Given data: Begin

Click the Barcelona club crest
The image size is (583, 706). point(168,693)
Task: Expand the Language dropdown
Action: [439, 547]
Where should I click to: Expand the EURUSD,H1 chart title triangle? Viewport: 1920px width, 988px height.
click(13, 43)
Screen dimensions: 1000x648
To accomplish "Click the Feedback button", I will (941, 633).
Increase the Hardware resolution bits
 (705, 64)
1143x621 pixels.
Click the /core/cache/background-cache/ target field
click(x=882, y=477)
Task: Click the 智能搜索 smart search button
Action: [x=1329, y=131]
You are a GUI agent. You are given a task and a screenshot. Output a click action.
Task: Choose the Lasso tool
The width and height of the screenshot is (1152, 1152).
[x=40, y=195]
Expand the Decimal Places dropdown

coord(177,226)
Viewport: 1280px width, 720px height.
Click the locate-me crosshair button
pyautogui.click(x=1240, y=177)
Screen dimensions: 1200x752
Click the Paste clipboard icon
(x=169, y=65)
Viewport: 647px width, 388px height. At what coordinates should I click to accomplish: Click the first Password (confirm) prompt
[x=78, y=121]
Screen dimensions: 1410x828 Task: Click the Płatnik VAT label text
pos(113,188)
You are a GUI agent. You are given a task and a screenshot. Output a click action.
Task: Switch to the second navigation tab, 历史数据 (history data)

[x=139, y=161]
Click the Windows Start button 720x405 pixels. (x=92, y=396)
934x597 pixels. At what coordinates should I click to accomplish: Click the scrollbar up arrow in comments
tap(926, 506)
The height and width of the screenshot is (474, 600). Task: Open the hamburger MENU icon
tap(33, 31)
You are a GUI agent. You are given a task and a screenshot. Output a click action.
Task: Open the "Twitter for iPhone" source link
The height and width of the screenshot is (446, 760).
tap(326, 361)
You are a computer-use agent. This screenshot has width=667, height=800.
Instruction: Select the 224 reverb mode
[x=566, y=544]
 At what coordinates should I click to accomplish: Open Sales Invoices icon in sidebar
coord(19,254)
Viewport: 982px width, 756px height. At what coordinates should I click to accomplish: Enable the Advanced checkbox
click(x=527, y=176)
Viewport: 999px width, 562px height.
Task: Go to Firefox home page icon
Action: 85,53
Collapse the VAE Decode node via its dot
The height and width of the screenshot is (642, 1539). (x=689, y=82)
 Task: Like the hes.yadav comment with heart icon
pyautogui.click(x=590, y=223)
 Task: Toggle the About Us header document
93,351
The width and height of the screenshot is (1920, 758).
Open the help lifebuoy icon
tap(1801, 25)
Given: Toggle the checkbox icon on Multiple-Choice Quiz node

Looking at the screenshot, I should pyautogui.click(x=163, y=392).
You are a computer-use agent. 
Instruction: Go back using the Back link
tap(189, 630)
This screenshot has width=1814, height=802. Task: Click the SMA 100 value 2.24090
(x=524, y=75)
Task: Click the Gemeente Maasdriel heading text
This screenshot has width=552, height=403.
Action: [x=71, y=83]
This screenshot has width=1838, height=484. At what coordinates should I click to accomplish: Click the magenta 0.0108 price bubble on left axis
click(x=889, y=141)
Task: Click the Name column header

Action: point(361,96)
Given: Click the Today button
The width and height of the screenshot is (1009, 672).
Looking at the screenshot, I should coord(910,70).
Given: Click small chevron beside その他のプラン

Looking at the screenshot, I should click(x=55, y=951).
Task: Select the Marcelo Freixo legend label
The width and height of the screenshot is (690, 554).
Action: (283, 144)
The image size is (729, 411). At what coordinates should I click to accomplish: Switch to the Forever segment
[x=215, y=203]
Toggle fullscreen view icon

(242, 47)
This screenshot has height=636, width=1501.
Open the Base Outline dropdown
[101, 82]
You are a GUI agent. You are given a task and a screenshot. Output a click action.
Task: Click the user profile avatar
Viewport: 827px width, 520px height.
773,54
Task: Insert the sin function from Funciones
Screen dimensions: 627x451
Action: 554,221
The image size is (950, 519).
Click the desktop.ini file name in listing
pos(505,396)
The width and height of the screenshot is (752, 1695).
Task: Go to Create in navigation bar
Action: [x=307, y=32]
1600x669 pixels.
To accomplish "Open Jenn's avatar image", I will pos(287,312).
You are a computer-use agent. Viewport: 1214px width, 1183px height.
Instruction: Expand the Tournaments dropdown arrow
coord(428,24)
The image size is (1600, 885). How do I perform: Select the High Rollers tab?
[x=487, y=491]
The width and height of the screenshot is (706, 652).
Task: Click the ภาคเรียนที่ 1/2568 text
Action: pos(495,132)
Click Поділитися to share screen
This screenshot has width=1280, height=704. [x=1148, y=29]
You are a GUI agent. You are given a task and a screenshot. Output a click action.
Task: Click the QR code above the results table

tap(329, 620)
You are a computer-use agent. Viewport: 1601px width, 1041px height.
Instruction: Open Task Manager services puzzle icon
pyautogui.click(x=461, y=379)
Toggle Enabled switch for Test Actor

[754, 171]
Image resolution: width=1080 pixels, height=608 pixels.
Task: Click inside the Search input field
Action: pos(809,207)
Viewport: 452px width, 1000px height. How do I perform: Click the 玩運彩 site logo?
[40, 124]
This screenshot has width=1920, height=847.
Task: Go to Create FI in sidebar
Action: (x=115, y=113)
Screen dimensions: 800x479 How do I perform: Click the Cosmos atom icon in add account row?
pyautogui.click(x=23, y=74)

Given data: End

Problem to work on
Throughout the material above, find lines holding the word "avatar", then copy them.

Worked solution
Task: Click the user profile avatar
To accomplish "Open Jenn's avatar image", I will pos(287,312).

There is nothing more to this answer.